A function f with domain S is a choice function for S if and only if $f(s) \in s$ for all s in S.

 

[Oxymoron]

The Axiom of Choice is equivalent to the statement that every non-empty set has a choice function. [Is this correct?]

If so, then for some sets a choice function can be defined without using the Axiom of Choice. [Is this correct?]

If so, the I may define an explicit choice function for that set.

 

[Hurkyl]

The Axiom of Choice is equivalent to the statement that every non-empty set has a choice function.

No; the AoC is the statement that every set of nonempty sets has a choice function.

Just to make it explicit, the mistakes you made were:
(1) The AoC applies to the empty set. (It's choice function is the empty function)

(2) If S contains the empty set, it cannot possibly have a choice function (you cannot possibly have $f(\emptyset) \in \emptyset$).

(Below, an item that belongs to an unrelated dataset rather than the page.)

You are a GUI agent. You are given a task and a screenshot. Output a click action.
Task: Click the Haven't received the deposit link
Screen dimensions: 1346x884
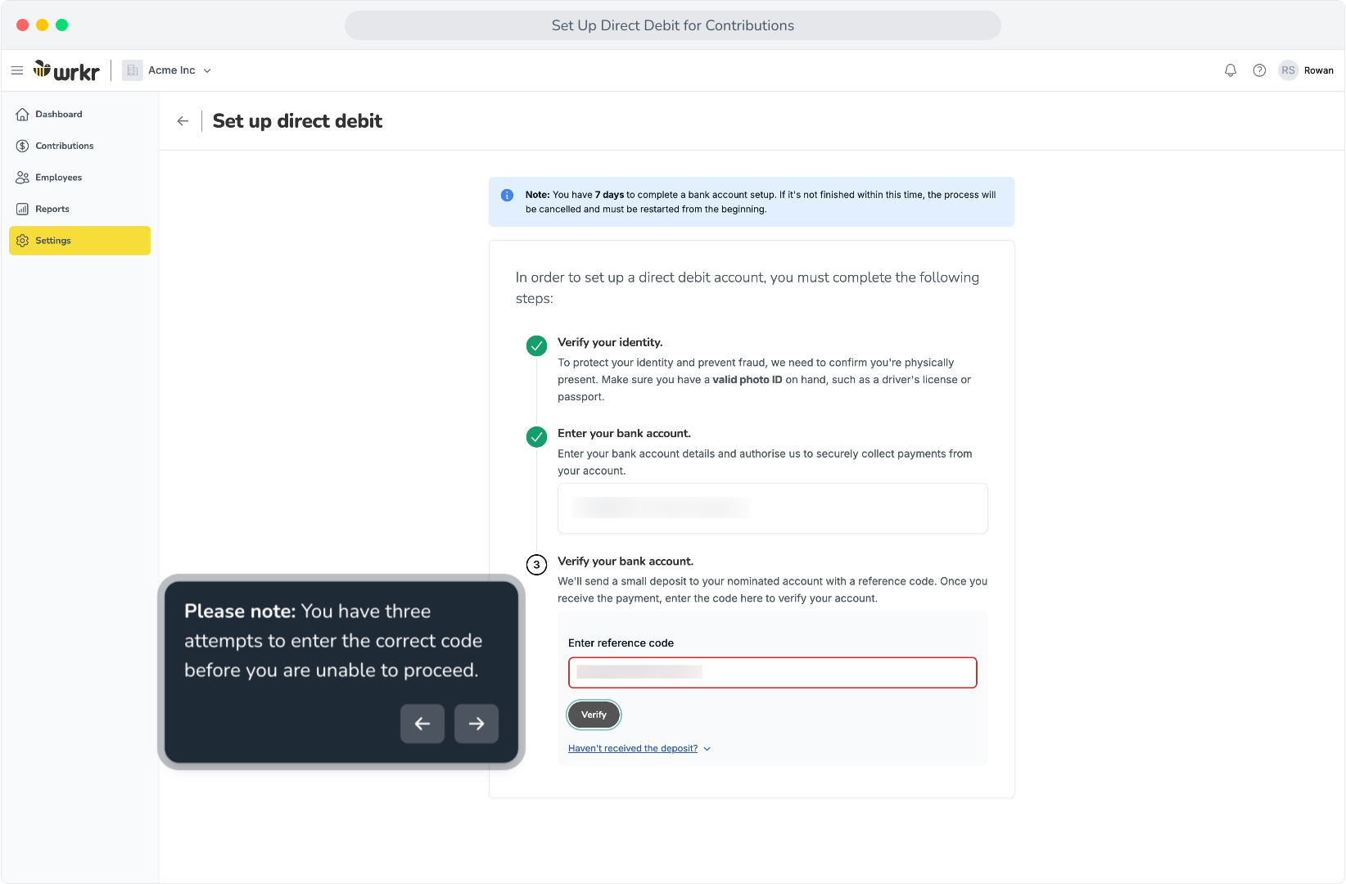(633, 748)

The AoC applies to all sets that do not contain the empty set.

If so, the I may define an explicit choice function for that set.

If you can explicitly define a choice function, then you can explicitly define a choice function.

An example of an explicitly defined choice function is the following choice function for the set S = {{a}, {b, c}}:

f({a}) := a
f({b, c}) := c

or, as a set-of-ordered-pairs:

f := { ({a}, a), ({b, c}, c) }

 

[CRGreathouse]

If so, the I may define an explicit choice function for that set.

If you have to use AC, then you don't have an explicit choice function, you just know that some choice function exists.